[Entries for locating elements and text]
--- --- ---
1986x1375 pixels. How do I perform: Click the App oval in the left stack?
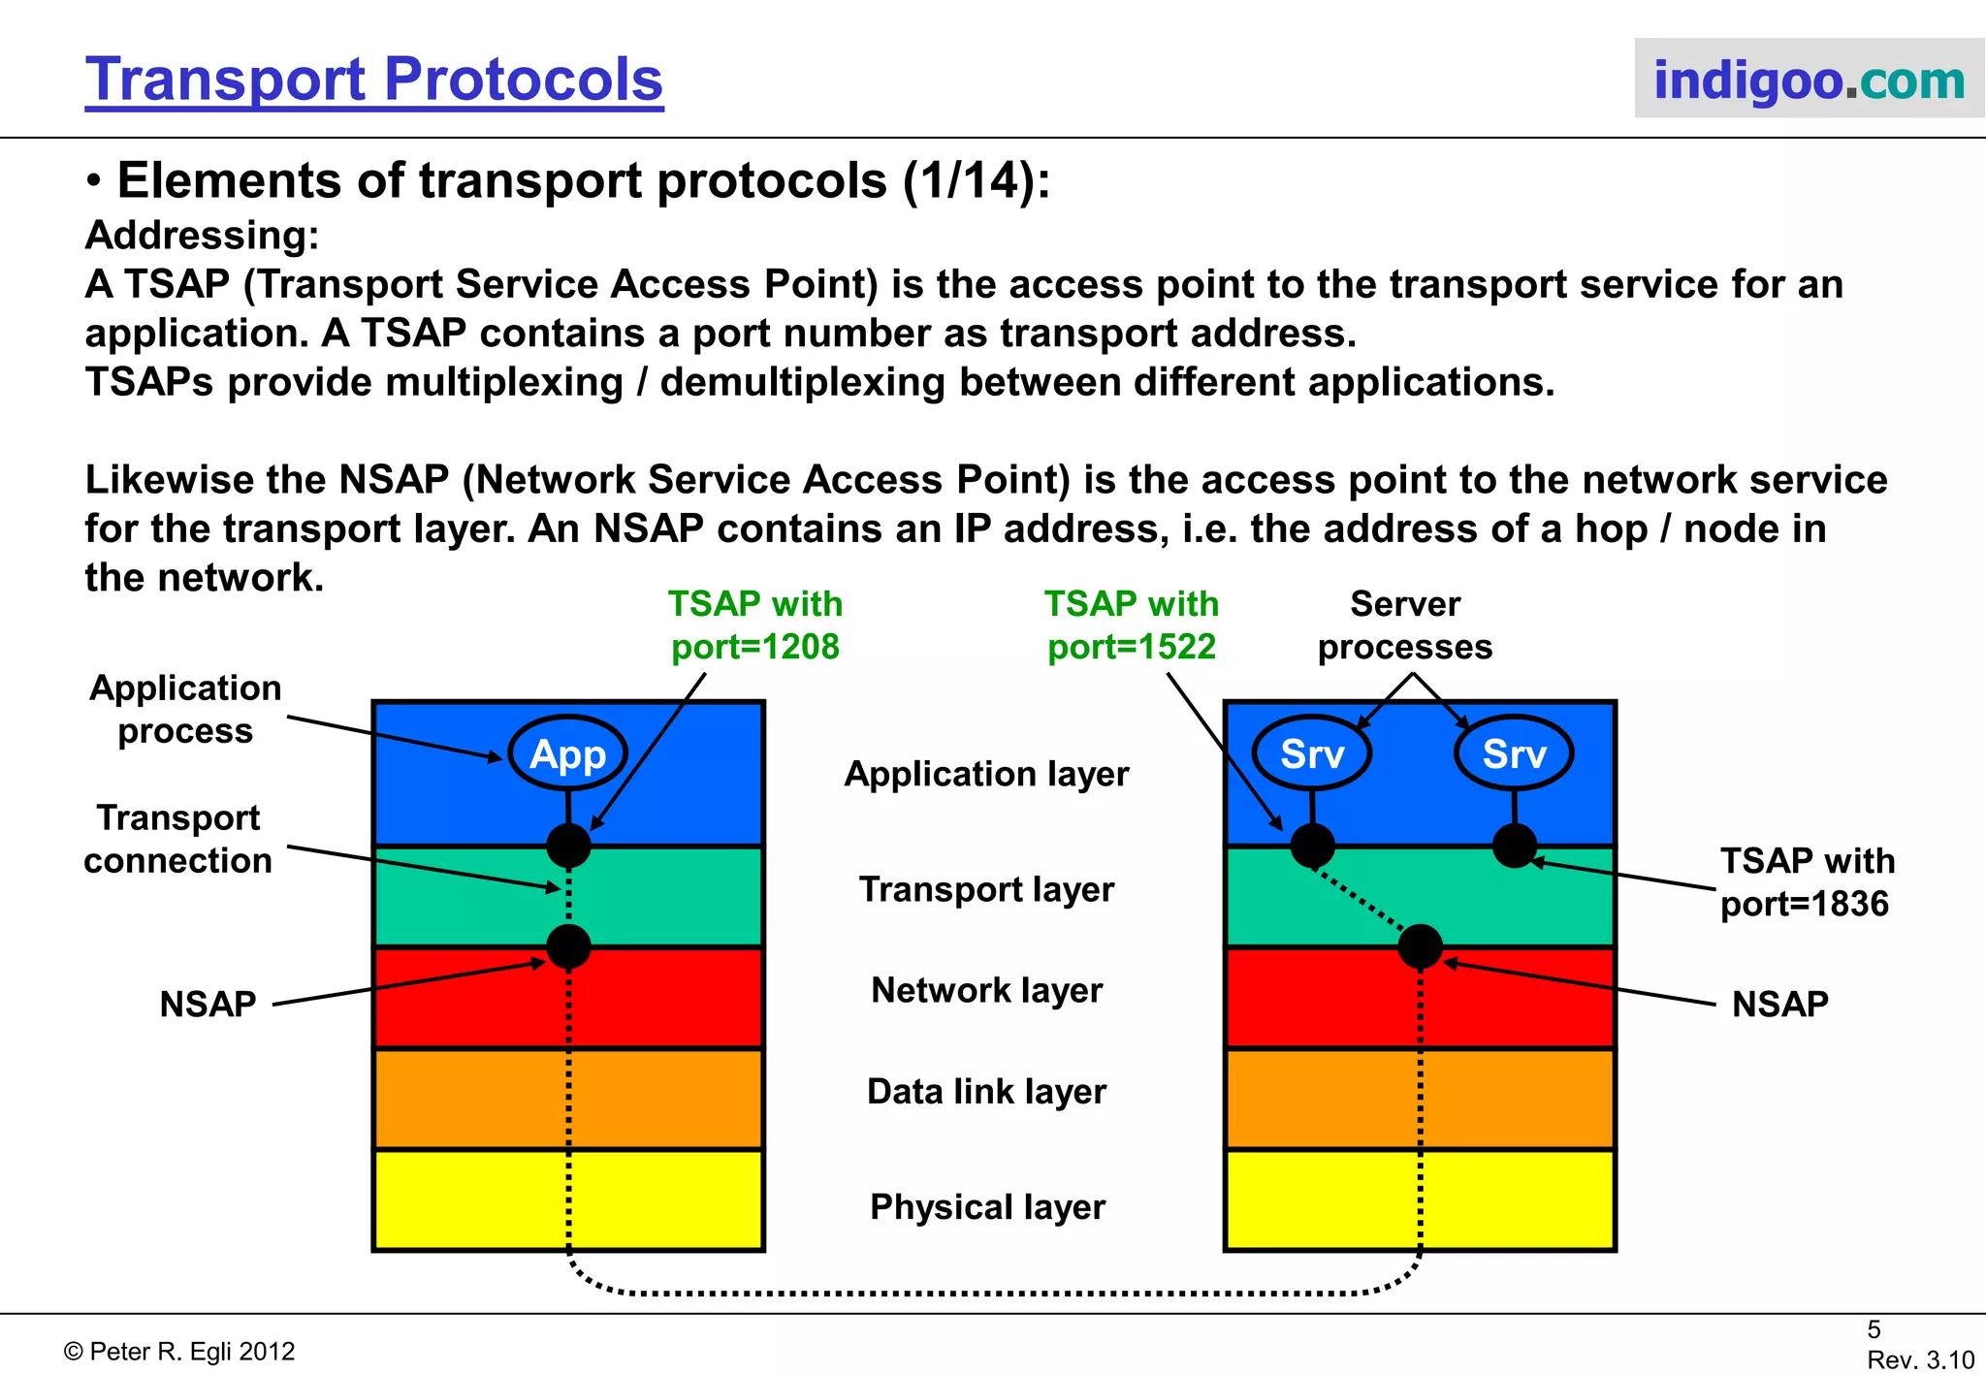pyautogui.click(x=568, y=753)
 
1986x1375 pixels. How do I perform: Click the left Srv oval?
pyautogui.click(x=1312, y=753)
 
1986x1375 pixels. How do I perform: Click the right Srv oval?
pyautogui.click(x=1514, y=753)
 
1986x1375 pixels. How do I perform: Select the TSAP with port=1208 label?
pyautogui.click(x=755, y=625)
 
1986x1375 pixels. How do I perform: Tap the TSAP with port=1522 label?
pyautogui.click(x=1132, y=625)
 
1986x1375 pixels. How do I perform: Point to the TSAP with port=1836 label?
pyautogui.click(x=1807, y=881)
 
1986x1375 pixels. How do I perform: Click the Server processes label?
pyautogui.click(x=1405, y=625)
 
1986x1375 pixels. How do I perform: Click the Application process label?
pyautogui.click(x=185, y=709)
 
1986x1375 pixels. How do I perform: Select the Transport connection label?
pyautogui.click(x=178, y=839)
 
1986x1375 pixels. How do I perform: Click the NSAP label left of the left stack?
pyautogui.click(x=208, y=1004)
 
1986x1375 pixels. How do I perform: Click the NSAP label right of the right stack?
pyautogui.click(x=1780, y=1004)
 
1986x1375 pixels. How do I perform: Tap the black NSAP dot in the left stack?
pyautogui.click(x=568, y=946)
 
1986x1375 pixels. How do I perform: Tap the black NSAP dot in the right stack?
pyautogui.click(x=1420, y=946)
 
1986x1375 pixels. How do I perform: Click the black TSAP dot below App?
pyautogui.click(x=568, y=846)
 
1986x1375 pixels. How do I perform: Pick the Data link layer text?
pyautogui.click(x=986, y=1092)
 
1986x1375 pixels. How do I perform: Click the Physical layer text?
pyautogui.click(x=987, y=1207)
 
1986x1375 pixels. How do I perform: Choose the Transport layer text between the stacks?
pyautogui.click(x=986, y=889)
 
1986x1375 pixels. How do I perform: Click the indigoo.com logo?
pyautogui.click(x=1809, y=80)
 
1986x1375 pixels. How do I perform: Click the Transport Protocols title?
pyautogui.click(x=374, y=80)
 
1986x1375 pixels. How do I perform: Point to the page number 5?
pyautogui.click(x=1874, y=1329)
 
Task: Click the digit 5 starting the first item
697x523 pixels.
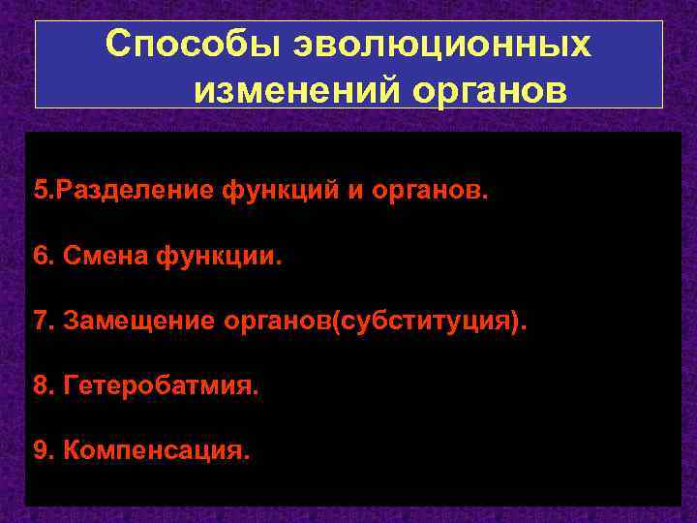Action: click(39, 189)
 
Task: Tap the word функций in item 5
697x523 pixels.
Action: click(278, 189)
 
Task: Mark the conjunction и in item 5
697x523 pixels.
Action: click(354, 189)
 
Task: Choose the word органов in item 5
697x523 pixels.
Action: click(431, 189)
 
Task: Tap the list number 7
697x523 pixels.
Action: click(40, 321)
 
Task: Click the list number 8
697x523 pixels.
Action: click(40, 385)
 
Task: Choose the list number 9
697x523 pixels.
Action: click(40, 450)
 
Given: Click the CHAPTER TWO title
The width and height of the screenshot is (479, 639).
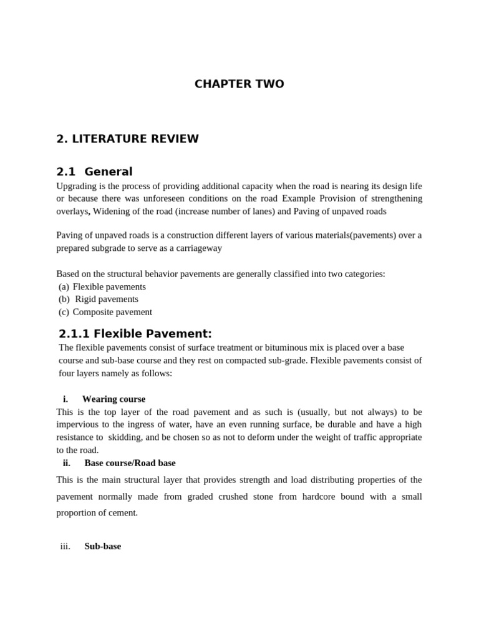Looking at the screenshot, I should [x=239, y=84].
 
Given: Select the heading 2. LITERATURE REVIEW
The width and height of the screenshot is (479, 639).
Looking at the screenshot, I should [x=127, y=139].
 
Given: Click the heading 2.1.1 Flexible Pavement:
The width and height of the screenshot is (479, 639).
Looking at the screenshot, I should [x=135, y=333].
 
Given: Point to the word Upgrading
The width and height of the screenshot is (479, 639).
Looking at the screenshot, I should [x=77, y=186].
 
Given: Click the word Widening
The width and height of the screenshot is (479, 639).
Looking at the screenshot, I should [x=113, y=211].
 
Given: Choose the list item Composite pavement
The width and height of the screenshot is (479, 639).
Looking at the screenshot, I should [x=112, y=312].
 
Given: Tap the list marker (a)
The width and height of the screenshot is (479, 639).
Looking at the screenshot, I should [x=64, y=286].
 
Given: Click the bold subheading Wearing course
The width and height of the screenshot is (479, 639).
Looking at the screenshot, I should [x=114, y=399].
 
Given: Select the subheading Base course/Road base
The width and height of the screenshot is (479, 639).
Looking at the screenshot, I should [x=130, y=463].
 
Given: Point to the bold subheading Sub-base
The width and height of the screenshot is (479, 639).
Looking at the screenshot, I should [x=103, y=546].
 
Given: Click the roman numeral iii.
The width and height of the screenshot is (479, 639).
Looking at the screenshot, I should [x=65, y=546].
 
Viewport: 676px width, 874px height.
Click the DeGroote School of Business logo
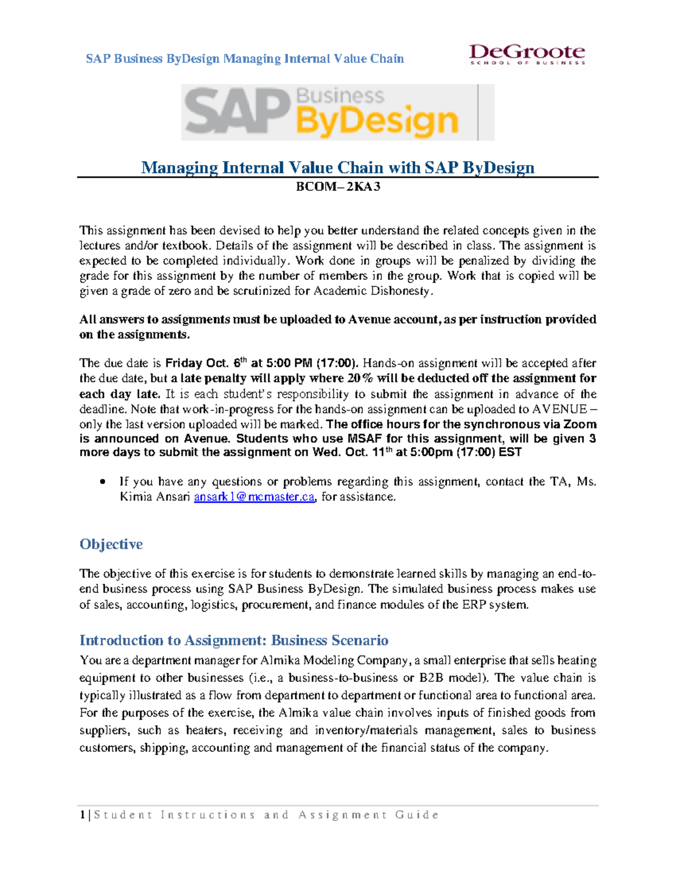pyautogui.click(x=527, y=55)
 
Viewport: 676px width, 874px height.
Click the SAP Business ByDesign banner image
pyautogui.click(x=337, y=112)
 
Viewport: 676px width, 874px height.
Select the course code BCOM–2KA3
pyautogui.click(x=338, y=187)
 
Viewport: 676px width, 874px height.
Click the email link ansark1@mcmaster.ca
pyautogui.click(x=254, y=497)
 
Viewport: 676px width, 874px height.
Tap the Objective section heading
pyautogui.click(x=111, y=544)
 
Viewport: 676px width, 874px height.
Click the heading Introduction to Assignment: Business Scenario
pyautogui.click(x=234, y=640)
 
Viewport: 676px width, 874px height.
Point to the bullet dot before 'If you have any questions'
pyautogui.click(x=102, y=482)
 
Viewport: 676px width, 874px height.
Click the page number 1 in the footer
pyautogui.click(x=82, y=815)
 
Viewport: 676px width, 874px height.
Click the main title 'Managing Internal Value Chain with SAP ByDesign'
pyautogui.click(x=337, y=168)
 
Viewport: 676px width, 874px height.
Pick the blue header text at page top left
pyautogui.click(x=244, y=59)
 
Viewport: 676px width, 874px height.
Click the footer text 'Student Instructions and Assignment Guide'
pyautogui.click(x=266, y=815)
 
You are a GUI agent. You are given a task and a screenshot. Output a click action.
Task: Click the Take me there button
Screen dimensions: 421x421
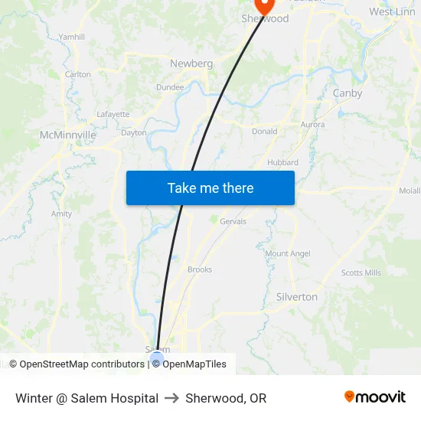(210, 188)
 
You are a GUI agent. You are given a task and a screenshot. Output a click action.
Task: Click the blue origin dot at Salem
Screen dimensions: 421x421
(158, 357)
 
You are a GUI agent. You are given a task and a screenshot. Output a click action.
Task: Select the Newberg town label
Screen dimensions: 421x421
(191, 64)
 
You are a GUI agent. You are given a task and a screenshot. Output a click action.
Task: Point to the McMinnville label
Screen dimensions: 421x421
(67, 135)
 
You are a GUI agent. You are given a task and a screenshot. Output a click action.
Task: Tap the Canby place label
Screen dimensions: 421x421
(348, 93)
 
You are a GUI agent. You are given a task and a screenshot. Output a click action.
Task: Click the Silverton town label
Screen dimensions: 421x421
(296, 297)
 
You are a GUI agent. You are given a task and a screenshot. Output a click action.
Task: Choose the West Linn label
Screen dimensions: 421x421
(392, 11)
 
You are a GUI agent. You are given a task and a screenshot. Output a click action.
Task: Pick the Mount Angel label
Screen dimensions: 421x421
(288, 253)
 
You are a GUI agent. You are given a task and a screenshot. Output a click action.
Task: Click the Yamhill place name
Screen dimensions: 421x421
(72, 37)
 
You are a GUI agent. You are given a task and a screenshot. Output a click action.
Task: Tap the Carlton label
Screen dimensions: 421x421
(78, 74)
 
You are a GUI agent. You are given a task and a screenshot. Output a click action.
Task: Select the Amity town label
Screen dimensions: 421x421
(61, 214)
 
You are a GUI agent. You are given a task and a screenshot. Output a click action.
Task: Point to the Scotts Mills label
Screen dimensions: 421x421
(361, 273)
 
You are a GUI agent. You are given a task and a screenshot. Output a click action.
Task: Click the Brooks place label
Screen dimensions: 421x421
(200, 269)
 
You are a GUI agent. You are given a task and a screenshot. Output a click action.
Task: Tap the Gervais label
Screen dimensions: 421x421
(233, 221)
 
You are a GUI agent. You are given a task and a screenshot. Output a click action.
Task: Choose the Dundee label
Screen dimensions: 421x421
(170, 87)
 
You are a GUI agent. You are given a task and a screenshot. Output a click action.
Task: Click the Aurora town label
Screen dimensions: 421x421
(312, 124)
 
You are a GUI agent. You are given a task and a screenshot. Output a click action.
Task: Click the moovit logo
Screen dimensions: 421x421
(374, 397)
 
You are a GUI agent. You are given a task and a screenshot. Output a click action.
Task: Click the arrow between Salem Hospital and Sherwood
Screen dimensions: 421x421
(171, 398)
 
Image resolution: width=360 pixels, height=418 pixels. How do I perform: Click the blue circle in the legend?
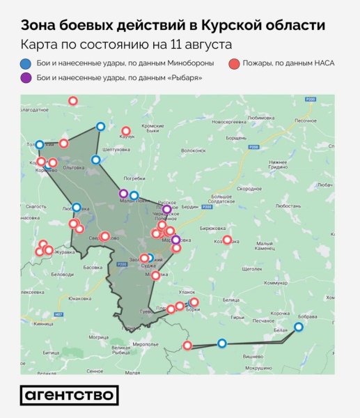(x=26, y=63)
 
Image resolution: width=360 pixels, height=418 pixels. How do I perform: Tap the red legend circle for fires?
(x=234, y=63)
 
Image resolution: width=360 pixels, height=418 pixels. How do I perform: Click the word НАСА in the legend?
(x=322, y=63)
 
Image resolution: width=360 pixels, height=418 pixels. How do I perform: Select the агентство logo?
(x=69, y=395)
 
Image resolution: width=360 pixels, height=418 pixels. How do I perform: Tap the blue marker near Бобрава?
(x=299, y=327)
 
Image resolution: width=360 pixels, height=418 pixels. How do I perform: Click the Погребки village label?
(x=134, y=178)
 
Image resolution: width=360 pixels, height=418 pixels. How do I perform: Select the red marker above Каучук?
(x=126, y=130)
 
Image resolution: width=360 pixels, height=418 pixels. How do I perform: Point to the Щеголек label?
(x=251, y=268)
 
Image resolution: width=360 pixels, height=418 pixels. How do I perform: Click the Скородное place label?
(x=249, y=189)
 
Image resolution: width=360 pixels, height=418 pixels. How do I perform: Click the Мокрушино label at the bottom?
(x=258, y=368)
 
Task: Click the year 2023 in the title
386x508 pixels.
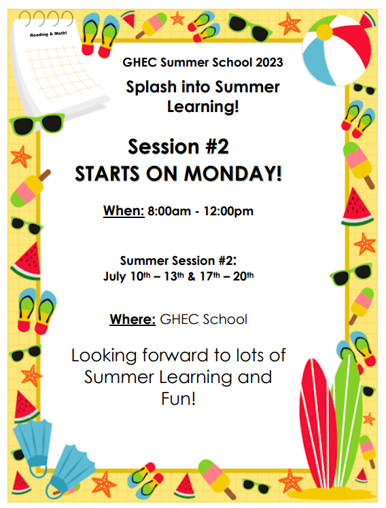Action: (x=269, y=62)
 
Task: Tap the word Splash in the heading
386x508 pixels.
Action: (x=151, y=86)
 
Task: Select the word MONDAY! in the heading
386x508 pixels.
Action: (x=233, y=174)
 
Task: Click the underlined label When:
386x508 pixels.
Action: (x=124, y=211)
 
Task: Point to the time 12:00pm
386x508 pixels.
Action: (x=228, y=211)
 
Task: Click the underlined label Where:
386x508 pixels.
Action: (x=133, y=319)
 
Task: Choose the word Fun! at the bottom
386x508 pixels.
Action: (x=179, y=399)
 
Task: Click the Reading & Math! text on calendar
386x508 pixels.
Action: (x=48, y=34)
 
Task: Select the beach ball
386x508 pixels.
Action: (x=336, y=50)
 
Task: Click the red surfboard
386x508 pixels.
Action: (x=317, y=421)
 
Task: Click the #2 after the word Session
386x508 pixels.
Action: (x=217, y=147)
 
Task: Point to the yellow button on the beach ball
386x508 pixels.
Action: (x=324, y=33)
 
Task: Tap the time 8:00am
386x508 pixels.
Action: (x=169, y=211)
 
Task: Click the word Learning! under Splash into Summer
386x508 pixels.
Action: (x=203, y=107)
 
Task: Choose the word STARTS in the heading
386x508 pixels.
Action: (x=107, y=174)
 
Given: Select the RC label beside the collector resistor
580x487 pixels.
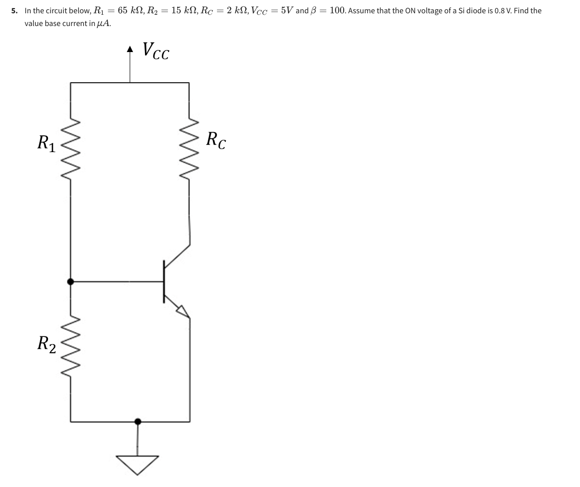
--- --- ---
**Short problem:** Write out the records exactly as they appear, starting at the very beginning and ending at the line containing "pyautogui.click(x=1807, y=881)", with that line included. Leave the pictures out of your answer.

**Expected answer:**
1986x1375 pixels. How do I perform: Click the App oval in the left stack?
pyautogui.click(x=568, y=753)
 
1986x1375 pixels. How do I perform: Click the left Srv oval?
pyautogui.click(x=1312, y=753)
 
1986x1375 pixels. How do I perform: Click the right Srv oval?
pyautogui.click(x=1514, y=753)
 
1986x1375 pixels. How do I perform: Select the TSAP with port=1208 label?
pyautogui.click(x=755, y=625)
 
1986x1375 pixels. How do I perform: Tap the TSAP with port=1522 label?
pyautogui.click(x=1132, y=625)
 
1986x1375 pixels. How do I perform: Point to the TSAP with port=1836 label?
pyautogui.click(x=1807, y=881)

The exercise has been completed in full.